Repeat, exactly and in full, the lines of the listing below, but without any pictures.

START Data shown

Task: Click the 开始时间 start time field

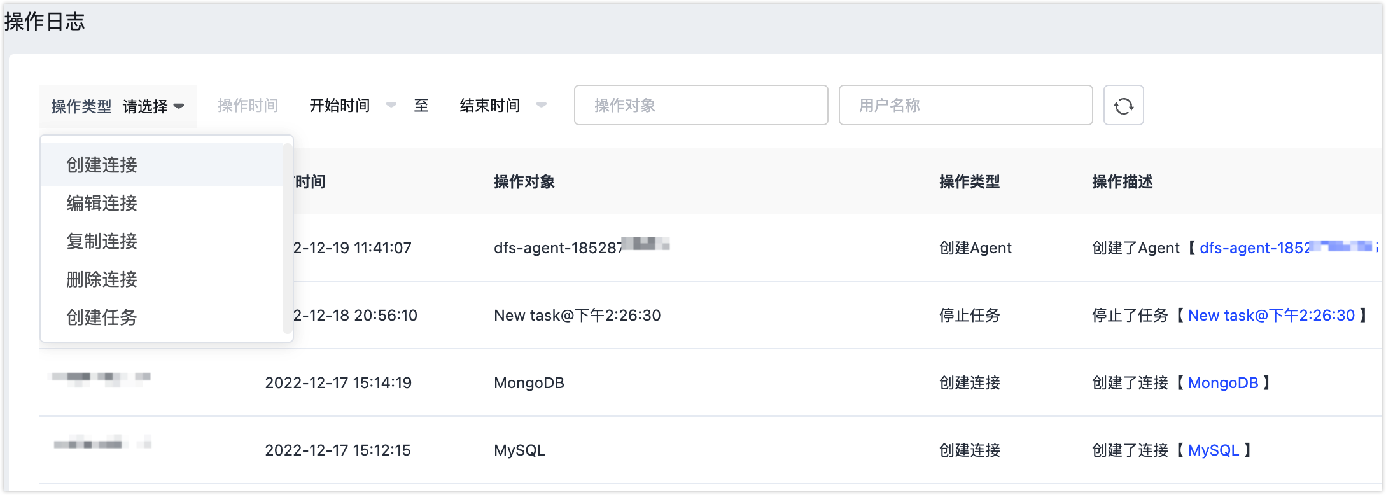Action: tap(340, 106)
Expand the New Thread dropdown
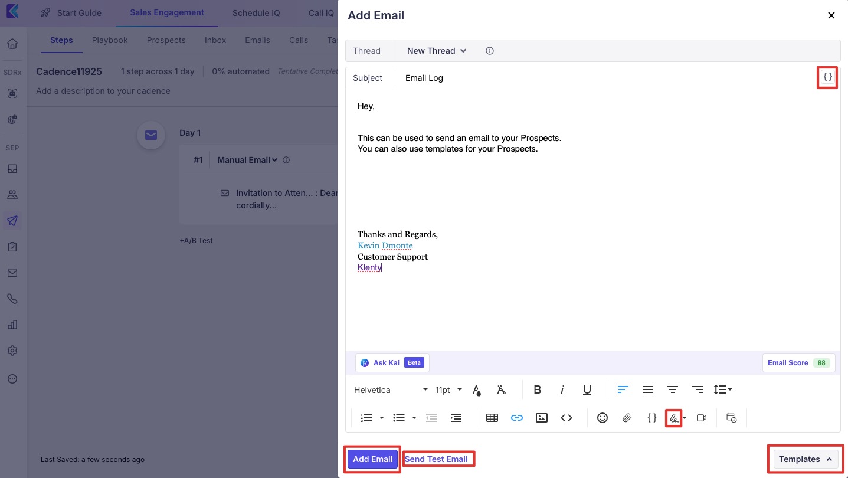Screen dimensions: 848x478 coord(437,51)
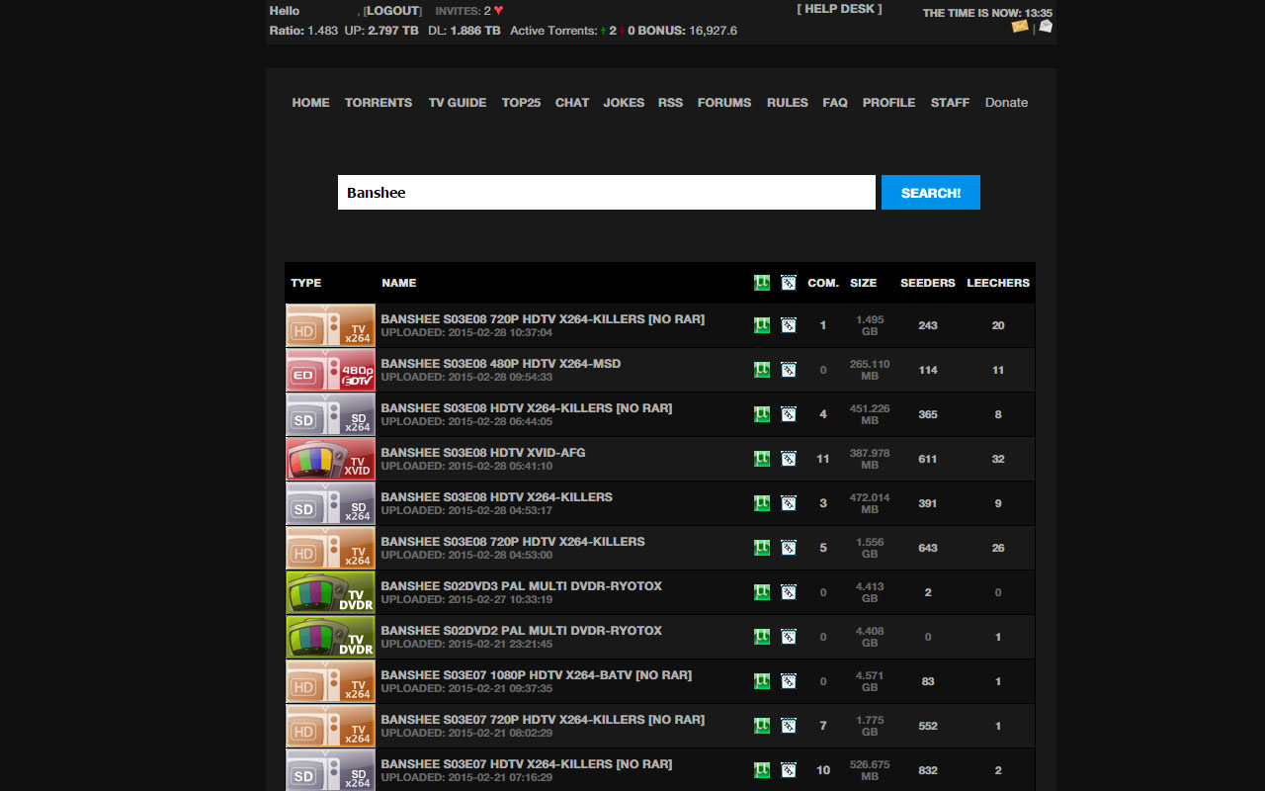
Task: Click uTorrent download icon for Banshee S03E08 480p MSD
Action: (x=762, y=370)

END Data shown

[Answer to the problem]
Task: Click the 开始时间 start time field

Action: tap(340, 106)
Expand the New Thread dropdown
Screen dimensions: 848x478 coord(437,51)
Task: Click uTorrent download icon for Banshee S03E08 480p MSD
Action: (x=762, y=370)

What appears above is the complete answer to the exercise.